**ASSIGNED TASK:** Where a line of the listing below includes the word "button", reproduce that line.

**MATERIAL SUPPLIED:**

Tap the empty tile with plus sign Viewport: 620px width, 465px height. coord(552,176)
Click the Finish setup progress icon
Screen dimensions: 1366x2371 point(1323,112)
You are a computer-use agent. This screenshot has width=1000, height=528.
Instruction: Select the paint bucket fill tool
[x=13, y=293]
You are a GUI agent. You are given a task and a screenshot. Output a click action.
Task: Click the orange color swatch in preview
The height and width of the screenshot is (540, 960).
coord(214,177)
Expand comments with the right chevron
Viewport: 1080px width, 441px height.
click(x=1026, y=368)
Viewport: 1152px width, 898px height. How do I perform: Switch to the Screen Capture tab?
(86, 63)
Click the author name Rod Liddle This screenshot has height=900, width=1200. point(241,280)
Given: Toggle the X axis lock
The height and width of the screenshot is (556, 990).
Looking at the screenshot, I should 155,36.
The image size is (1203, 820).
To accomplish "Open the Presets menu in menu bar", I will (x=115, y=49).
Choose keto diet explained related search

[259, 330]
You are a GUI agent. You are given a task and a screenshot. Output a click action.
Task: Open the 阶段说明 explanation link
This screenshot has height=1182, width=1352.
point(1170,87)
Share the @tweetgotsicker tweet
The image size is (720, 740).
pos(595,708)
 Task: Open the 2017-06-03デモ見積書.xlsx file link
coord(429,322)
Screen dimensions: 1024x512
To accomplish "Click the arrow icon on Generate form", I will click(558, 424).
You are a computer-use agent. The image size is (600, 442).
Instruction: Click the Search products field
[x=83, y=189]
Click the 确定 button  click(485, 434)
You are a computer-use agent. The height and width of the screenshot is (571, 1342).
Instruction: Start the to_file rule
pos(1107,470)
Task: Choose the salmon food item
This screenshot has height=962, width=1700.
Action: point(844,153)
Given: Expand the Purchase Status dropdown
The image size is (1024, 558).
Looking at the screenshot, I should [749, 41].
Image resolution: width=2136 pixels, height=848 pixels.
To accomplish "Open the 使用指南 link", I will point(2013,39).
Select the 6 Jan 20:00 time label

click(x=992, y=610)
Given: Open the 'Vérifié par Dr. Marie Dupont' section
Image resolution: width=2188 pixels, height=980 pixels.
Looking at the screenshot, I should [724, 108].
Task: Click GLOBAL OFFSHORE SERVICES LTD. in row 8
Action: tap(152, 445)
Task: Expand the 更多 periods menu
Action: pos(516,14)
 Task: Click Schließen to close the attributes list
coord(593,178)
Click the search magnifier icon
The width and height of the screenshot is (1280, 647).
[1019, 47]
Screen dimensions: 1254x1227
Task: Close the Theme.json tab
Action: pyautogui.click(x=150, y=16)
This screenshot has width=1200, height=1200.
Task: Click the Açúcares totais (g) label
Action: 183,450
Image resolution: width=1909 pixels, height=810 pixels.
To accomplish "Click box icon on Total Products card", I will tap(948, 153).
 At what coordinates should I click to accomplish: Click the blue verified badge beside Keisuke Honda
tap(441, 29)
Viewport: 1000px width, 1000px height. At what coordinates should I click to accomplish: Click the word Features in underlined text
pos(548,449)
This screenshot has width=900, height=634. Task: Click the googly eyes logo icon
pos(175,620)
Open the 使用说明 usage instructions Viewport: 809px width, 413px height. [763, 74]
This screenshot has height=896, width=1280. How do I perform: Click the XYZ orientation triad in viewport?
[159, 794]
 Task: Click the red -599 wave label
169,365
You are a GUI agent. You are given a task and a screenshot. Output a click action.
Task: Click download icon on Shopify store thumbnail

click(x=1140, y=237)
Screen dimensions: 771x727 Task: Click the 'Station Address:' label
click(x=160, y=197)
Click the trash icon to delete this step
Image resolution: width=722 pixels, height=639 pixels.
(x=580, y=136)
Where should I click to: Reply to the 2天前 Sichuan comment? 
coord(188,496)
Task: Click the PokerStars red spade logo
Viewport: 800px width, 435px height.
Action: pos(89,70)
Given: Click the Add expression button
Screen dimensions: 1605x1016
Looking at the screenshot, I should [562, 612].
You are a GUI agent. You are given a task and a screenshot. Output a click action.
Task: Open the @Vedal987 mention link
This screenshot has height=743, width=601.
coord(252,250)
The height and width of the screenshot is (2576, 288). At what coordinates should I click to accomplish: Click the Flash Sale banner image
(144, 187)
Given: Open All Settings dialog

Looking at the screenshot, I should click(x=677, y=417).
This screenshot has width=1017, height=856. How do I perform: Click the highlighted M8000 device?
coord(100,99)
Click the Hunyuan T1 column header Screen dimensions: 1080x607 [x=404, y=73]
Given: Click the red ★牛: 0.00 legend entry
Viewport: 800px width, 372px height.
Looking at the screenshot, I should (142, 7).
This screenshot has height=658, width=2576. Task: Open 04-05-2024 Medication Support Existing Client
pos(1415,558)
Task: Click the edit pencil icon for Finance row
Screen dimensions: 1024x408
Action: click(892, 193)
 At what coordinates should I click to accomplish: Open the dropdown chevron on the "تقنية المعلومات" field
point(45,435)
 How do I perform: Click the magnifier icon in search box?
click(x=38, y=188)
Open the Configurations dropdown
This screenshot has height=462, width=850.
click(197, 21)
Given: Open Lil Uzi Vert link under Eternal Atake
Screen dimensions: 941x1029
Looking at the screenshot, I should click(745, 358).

**SOLUTION FOR THIS PROBLEM:**
Click the 确定 button  click(485, 434)
Given: Click the Add expression button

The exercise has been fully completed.